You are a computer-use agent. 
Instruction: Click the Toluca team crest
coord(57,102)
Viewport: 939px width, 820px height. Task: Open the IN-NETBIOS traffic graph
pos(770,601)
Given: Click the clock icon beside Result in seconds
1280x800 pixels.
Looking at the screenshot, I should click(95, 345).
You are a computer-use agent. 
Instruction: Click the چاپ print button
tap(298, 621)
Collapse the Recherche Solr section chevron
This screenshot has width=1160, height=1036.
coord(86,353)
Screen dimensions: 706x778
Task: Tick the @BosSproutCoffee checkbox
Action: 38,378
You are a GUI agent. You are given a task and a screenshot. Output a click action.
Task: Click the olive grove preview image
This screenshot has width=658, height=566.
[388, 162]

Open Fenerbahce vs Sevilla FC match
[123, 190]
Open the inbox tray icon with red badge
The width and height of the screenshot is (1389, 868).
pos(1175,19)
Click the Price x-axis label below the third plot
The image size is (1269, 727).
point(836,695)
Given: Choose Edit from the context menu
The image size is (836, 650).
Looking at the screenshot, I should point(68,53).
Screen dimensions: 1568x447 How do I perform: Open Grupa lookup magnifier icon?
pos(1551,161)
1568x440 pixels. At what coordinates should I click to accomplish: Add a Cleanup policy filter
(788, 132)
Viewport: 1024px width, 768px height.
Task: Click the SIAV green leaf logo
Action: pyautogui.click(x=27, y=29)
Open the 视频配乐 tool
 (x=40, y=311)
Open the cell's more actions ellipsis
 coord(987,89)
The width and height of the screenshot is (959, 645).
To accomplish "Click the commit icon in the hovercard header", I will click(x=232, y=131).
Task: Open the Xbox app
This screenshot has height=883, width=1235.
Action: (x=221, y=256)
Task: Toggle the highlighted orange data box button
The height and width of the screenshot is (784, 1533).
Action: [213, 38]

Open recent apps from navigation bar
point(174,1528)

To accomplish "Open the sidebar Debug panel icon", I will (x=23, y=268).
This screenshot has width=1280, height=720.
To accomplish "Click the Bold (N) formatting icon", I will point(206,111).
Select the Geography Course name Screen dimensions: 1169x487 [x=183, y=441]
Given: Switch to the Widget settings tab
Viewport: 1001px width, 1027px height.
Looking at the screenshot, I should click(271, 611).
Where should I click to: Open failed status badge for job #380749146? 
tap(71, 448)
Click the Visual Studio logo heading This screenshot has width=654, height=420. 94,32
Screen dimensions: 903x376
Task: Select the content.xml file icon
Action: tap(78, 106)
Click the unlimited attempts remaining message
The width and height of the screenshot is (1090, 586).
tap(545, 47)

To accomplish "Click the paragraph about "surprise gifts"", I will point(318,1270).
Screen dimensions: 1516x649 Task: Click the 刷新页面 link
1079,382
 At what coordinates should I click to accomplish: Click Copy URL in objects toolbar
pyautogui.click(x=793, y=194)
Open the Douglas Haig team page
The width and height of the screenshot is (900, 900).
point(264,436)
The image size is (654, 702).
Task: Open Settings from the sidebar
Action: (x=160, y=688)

*****

▸ What you need to do
The full set of entries should appear again, unchanged, line by line.

▸ Exercise solution
You are a computer-use agent. 
Instruction: Click the Toluca team crest
coord(57,102)
Viewport: 939px width, 820px height. Task: Open the IN-NETBIOS traffic graph
pos(770,601)
Given: Click the clock icon beside Result in seconds
1280x800 pixels.
Looking at the screenshot, I should click(95, 345).
You are a computer-use agent. 
Instruction: Click the چاپ print button
tap(298, 621)
Collapse the Recherche Solr section chevron
This screenshot has width=1160, height=1036.
coord(86,353)
Screen dimensions: 706x778
Task: Tick the @BosSproutCoffee checkbox
Action: 38,378
You are a GUI agent. You are given a task and a screenshot. Output a click action.
Task: Click the olive grove preview image
This screenshot has width=658, height=566.
[388, 162]

Open Fenerbahce vs Sevilla FC match
[123, 190]
Open the inbox tray icon with red badge
The width and height of the screenshot is (1389, 868).
pos(1175,19)
Click the Price x-axis label below the third plot
The image size is (1269, 727).
point(836,695)
Given: Choose Edit from the context menu
The image size is (836, 650).
Looking at the screenshot, I should point(68,53).
Screen dimensions: 1568x447 How do I perform: Open Grupa lookup magnifier icon?
pos(1551,161)
1568x440 pixels. At what coordinates should I click to accomplish: Add a Cleanup policy filter
(788, 132)
Viewport: 1024px width, 768px height.
Task: Click the SIAV green leaf logo
Action: pyautogui.click(x=27, y=29)
Open the 视频配乐 tool
 (x=40, y=311)
Open the cell's more actions ellipsis
 coord(987,89)
The width and height of the screenshot is (959, 645).
To accomplish "Click the commit icon in the hovercard header", I will click(x=232, y=131).
Task: Open the Xbox app
This screenshot has height=883, width=1235.
Action: (x=221, y=256)
Task: Toggle the highlighted orange data box button
The height and width of the screenshot is (784, 1533).
Action: [213, 38]

Open recent apps from navigation bar
point(174,1528)

To accomplish "Open the sidebar Debug panel icon", I will (x=23, y=268).
This screenshot has width=1280, height=720.
To accomplish "Click the Bold (N) formatting icon", I will point(206,111).
Select the Geography Course name Screen dimensions: 1169x487 [x=183, y=441]
Given: Switch to the Widget settings tab
Viewport: 1001px width, 1027px height.
Looking at the screenshot, I should click(271, 611).
Where should I click to: Open failed status badge for job #380749146? 
tap(71, 448)
Click the Visual Studio logo heading This screenshot has width=654, height=420. 94,32
Screen dimensions: 903x376
Task: Select the content.xml file icon
Action: tap(78, 106)
Click the unlimited attempts remaining message
The width and height of the screenshot is (1090, 586).
tap(545, 47)

To accomplish "Click the paragraph about "surprise gifts"", I will point(318,1270).
Screen dimensions: 1516x649 Task: Click the 刷新页面 link
1079,382
 At what coordinates should I click to accomplish: Click Copy URL in objects toolbar
pyautogui.click(x=793, y=194)
Open the Douglas Haig team page
The width and height of the screenshot is (900, 900).
point(264,436)
The image size is (654, 702).
Task: Open Settings from the sidebar
Action: (x=160, y=688)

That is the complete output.